§ **Instruction**: Extend the comparison of Hopkinson's story with The Tempest below, picking up right after its final sentence.

§ **Text**:
....................

There are a number of differences, of course. For example:

  • Sycorax is still alive, while in The Tempest, she died before Prospero's arrival on the island.

  • Ariel is Caliban's younger sister, while in The Tempest, Ariel is a kind of spirit that was Sycorax's servant. (Ariel may have been Sycorax's servant before her arrival on the island, and not a "native" of the island. See ActI, scene 2: "Thou, my slave, / As thou report'st thyself, wast then her servant; / And, for thou wast a spirit too delicate / To act her earthy and abhorr'd commands".)

  • The story is set in modern times on an island where Ariel speaks a language inspired by English creoles, possibly Jamaican Patois. (I wouldn't claim it is pure Jamaican Patois.) Assuming that the island is Jamaica or inspired by it, it may be worth noting that Jamaica was a British colony between 1655 and 1962. The Spanish were chased by the British in 1655, they left behind many African slaves. The British later brought more African slaves.

  • The island in The Tempest is most likely a fictional island in the Mediterranean, since King Alonso's ship in the first scene was on its way back from Tunis (for the marriage of Alonso's daughter Claribel to the King of Tunis, see Act II, scene 1) back to Naples. However, the play was probably partly inspired by the shipwreck of the Sea Venture on Bermuda in 1609, and Ariel says in Act 1, scene 2 that Prospero once asked him to fetch something from the "still-vex'd Bermoothes". In addition, Gonzalo's speech in Act II, scene 1 ("I' the commonwealth I would by contraries (...") sounds very similar to an excerpt from Florio's 1603 translation of Montaigne's Essays, more specifically, the essay "Of the Canibales" / "Des Cannibales". These references, in addition to Prospero's treatment of both Caliban and Ariel (both are addressed as "slave"), invite retellings from a post-colonial point of view.

In Hopkinson's story, Prospero and Miranda do not appear as characters, nor do the other characters that were on the ship. Caliban is not someone else's slave but has a relationship with an unnamed "golden girl". Caliban has escaped the sea and his mother ("You had been swimming for her life. (...) She's coming. Sycorax is coming for you.") and has tried to adopt European or Western culture. Unlike Ariel, he uses grammatically correct English ("like something out of some Englishman book", in Ariel's words), uses a toothbrush and other products of European civilisation and makes allusions to a fairy tale where a kiss turns a frog into a prince. This is a civilisation that has tried to subjugate nature, as can be seen in the "marina algae capsules; iodine pills": things that come from the sea are available in artificial containers created using technology.

....................

§ **Stored data**:
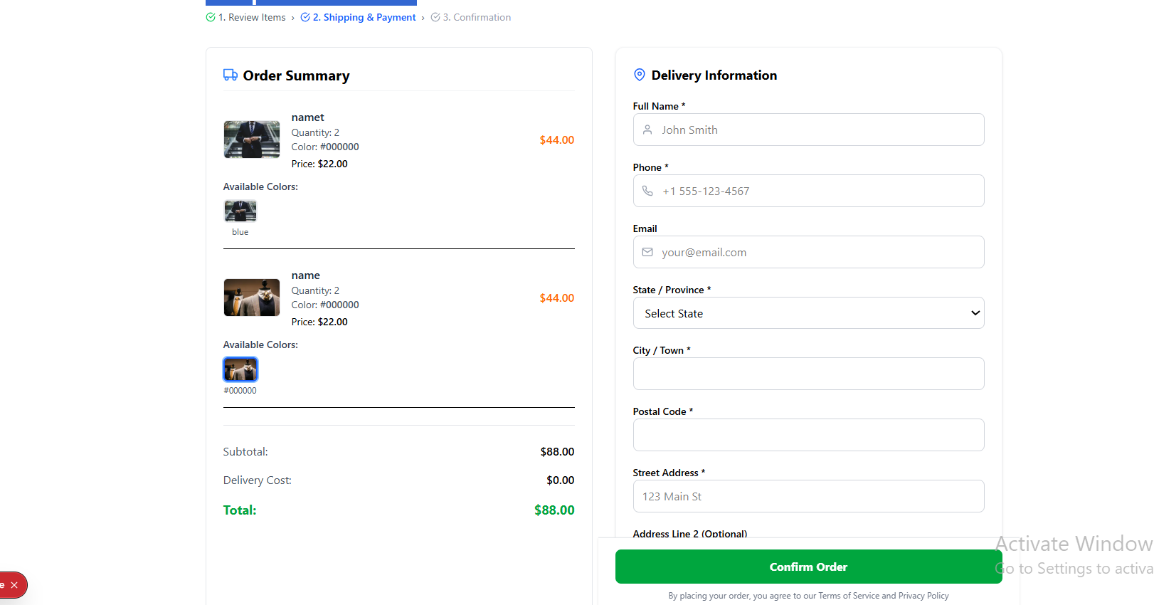Click the person icon in Full Name field
1154x605 pixels.
click(x=647, y=130)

....................

§ **Exercise result**:
But his integration into European civilisation is imperfect: he gets the fairy tale backwards and his feet are "floppy, reluctant", they "plash around", "they slip and slide and don't want to carry you upright". He has undergone a change or "shift" (hence the story's title) away from his original nature. Due to this change, he has lost his identity or, to use a play on words, "I-dentity", so he can no longer refer to himself as "I".

As a consequence, there is also no "us" or "we" in his language. This is visible in phrases such as "As you both pass the old man", "You both turn" (Caliban and the "golden girl"), '"Yes, Mother," you both say" (Caliban and Ariel) and even "the three of you" (Caliban, Ariel and the girl).

The story switches between the point of view of Caliban, who refers to himself as "you", and Ariel, who uses the normal "I". The switching between both narrators is also noticeable from the difference in grammaticality: Ariel does not conjugate verbs correctly, uses "him" instead of "he" or "his", "them" instead of "they", sometimes omits pronouns or the verb "is/are", often uses "me" instead of "I", etc.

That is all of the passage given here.